_SUPPLIED ENTRIES_
··········
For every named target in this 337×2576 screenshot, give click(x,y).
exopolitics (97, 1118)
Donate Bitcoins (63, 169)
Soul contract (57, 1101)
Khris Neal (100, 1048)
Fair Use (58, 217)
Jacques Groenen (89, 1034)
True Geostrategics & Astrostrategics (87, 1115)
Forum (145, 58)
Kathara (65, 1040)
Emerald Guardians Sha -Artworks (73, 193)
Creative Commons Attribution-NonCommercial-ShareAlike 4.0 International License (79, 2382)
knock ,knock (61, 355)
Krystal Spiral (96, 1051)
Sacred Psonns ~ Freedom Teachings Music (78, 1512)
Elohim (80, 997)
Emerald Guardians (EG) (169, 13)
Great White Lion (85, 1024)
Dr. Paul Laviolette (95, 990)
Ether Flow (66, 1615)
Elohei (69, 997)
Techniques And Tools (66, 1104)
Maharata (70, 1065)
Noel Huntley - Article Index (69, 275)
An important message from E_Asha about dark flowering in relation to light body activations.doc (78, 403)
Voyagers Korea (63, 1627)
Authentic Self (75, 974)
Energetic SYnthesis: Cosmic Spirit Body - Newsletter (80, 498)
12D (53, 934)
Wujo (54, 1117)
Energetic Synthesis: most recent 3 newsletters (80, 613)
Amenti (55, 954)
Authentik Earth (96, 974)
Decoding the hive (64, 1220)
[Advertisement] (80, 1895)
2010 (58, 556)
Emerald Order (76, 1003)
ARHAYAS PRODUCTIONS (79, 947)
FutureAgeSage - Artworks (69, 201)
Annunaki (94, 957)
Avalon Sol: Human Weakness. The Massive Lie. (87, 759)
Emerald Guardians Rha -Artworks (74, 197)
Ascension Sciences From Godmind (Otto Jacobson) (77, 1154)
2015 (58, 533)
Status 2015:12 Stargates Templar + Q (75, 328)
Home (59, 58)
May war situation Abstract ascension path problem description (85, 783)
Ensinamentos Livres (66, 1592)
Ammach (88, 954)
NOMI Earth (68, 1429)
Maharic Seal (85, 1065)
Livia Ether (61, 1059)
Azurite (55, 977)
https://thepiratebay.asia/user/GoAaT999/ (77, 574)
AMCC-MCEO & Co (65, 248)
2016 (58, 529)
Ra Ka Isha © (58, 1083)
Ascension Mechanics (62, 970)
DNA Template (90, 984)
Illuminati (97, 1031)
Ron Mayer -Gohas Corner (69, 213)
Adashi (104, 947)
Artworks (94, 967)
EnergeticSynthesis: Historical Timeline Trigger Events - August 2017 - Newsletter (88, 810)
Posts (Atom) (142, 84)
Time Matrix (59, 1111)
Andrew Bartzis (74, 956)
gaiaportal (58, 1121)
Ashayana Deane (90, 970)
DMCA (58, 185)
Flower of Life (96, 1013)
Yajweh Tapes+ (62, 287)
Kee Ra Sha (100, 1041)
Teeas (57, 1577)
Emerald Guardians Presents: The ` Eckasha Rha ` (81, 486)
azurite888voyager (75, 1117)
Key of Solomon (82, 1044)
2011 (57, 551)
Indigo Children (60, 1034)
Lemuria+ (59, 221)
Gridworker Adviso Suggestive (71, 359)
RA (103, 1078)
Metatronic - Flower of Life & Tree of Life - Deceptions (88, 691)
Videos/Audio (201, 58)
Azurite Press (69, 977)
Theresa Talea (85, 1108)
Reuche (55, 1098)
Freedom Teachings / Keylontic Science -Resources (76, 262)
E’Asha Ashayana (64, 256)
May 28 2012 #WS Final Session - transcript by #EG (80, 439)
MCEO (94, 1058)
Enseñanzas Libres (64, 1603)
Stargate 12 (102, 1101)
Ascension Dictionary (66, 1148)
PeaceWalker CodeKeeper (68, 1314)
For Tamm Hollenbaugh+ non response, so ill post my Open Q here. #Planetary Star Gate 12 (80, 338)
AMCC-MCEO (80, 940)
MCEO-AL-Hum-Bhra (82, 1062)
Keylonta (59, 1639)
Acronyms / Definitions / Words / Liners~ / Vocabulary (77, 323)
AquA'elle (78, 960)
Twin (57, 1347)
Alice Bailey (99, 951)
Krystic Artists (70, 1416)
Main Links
··········
_EXERCISE GOAL_
In the records above, find the line with "NOMI Earth (68, 1429)"; write out exactly that line and each one after it, stopping after the line with "Artworks (94, 967)".

_PROBLEM SOLUTION_
NOMI Earth (68, 1429)
Maharic Seal (85, 1065)
Livia Ether (61, 1059)
Azurite (55, 977)
https://thepiratebay.asia/user/GoAaT999/ (77, 574)
AMCC-MCEO & Co (65, 248)
2016 (58, 529)
Ra Ka Isha © (58, 1083)
Ascension Mechanics (62, 970)
DNA Template (90, 984)
Illuminati (97, 1031)
Ron Mayer -Gohas Corner (69, 213)
Adashi (104, 947)
Artworks (94, 967)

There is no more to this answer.